1. What is data-free knowledge distillation??
Knowledge distillation: Dealing with the problem of training a smaller model (Student) from a high capacity source model (Teacher) so as to retain most of its performance.
As the word itself, We perform knowledge distillation when there is no original dataset on which the Teacher network has been trained. It is because, in real-world, most datasets are proprietary and not shared publicly due to privacy or confidentiality concerns.
In order to perform data-free knowledge distillation, it is necessary to reconstruct a dataset for training Student network. Then, in this paper, we propose "Zero-Shot Knowledge Distillation" (ZSKD), which performs pseudo data synthesis from the Teacher model that acts as the transfer set to perform the distillation without even using any meta-data.
2. Method
2.1 Knowledge Distillation
Transferring the generalization ability of a large, complex Teacher \( T \) deep neural network to a less complex Student (\(S\)) network can be achieved using the class probabilities produced by a Teacher as "soft targets" for training the Student.
Let \( T\) be the Teacher network with learned parameters \( \theta_T \)and \( S \) be the Student with parameters $\theta_S$, note that in general \( \vert \theta_S \vert \ll \vert \theta_T \vert \).
Knowledge distillation methods train the Student by minimizing the following objective ((L)).
\[
L=\sum_{(x,y) \in \mathbb{D}} L_K (S(x,\theta_S,\tau), T(x,\theta_T, \tau))+\lambda L_C( \widehat{y}_S,y)
\]
,where \(D\) is training dataset, \(L_C\) is the cross-entropy loss computed on the labels \( \widehat{y}_S \) predicted by the Student and ground truth \(y\). \(L_K\) is the distillation loss (e.g. cross-entropy or MSE), \( (T(x,\theta_T,\tau)\) indicates the softmax output of the Teacher and \(S(x,\theta_S, \tau)\) denotes the softmax output of the Student. Note that, unless it is mentioned, we use a temperature (\(\tau\)) of 1.
2.2 Modelling the Data in Softmax Space
In Zero-Shot Knowledge Distillation in Deep Networks, we deal with the scenario where we have no access to (i) any training data samples (either from the target distribution or different) (ii) meta-data extracted from it.
To tackle this, our approach taps the learned parameters of the Teacher and produces synthesized input representations, named Data Impressions (DIs), from the underlying data distribution on which it is trained.
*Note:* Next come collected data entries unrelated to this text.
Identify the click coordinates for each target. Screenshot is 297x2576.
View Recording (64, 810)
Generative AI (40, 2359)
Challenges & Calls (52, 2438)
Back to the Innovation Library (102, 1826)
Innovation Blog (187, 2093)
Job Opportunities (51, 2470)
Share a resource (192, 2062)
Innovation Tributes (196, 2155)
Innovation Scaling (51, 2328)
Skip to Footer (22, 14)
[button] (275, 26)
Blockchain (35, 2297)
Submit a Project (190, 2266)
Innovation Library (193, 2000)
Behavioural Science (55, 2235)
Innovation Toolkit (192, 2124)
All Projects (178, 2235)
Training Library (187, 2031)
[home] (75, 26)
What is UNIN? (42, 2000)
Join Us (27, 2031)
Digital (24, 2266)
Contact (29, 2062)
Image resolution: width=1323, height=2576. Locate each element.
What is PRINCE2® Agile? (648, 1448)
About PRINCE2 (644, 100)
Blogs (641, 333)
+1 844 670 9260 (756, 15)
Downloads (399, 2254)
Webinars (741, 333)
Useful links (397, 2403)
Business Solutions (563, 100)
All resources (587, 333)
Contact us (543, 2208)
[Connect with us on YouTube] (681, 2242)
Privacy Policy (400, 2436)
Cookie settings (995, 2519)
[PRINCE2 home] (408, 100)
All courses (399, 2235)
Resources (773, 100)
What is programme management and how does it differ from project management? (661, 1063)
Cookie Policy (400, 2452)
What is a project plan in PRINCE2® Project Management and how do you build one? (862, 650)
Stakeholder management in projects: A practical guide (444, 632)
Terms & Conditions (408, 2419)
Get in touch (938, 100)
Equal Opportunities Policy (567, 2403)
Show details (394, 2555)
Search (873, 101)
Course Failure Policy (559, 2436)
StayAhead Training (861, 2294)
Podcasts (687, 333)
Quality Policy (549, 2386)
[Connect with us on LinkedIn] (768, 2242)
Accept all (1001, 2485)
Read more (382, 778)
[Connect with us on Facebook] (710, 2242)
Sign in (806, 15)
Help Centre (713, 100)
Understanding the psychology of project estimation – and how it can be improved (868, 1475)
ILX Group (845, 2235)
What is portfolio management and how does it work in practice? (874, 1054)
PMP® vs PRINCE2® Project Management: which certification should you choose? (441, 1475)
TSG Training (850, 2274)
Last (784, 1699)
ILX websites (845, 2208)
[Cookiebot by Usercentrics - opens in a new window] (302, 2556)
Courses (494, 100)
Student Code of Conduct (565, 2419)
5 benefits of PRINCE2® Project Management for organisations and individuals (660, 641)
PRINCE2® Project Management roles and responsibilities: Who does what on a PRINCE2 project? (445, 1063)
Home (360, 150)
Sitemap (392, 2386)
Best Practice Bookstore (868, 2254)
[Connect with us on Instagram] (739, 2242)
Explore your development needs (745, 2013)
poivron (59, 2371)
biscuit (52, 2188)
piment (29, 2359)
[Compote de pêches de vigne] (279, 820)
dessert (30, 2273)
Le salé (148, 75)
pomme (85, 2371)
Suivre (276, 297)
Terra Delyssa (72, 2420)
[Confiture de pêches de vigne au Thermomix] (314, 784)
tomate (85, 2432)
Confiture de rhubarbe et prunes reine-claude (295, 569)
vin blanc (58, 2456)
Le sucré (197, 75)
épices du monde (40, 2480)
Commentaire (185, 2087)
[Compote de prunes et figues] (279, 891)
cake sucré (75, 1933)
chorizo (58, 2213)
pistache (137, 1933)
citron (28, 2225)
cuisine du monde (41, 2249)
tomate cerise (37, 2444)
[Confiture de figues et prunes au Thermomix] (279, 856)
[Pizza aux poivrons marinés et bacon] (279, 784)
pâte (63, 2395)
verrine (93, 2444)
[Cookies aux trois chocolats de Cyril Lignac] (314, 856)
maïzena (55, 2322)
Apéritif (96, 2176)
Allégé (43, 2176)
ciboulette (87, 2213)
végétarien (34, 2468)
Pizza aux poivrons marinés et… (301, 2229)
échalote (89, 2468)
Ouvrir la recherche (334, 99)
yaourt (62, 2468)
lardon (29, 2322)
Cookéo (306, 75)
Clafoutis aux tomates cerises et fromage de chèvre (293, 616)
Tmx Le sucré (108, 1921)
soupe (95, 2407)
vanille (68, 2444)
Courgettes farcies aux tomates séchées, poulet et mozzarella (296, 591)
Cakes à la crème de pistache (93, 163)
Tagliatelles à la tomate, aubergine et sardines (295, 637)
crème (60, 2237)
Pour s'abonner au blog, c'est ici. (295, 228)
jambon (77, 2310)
These can be used as a transfer set in order to perform knowledge distillation to a Student model.
In order to craft the Data impressions, we model the output space of the Teacher model. Let \( s \sim p(s)\), be the random vector that represents the softmax outputs of the Teacher, \(T(x, \theta_T)\). We model \(p(s^k)\) belonging to each class \(k\), using Dirichlet distribution.
Dirichlet distribution: \(Dir(x_1, \cdots x_K, \alpha_1, \cdots, \alpha_K) ; s.t. ; \sum^K_i x_i =1 ;and; x_i \geq 0 ; \forall i\)
The distribution to represent the softmax output \(s^k\) of class \(k\) would be modelled as, \(Dir(K,\alpha^k)\) where \(k \in {1 \cdots K}\) is the class index, \(K\) is the dimension of the output probability vector and \(\alpha^k\) is the concentration parameter of the distribution modelling class \(k\), where \(\alpha^k=[\alpha^k_1, \cdots \alpha^k_K]\) and \(\alpha^k_i>0, \forall i \).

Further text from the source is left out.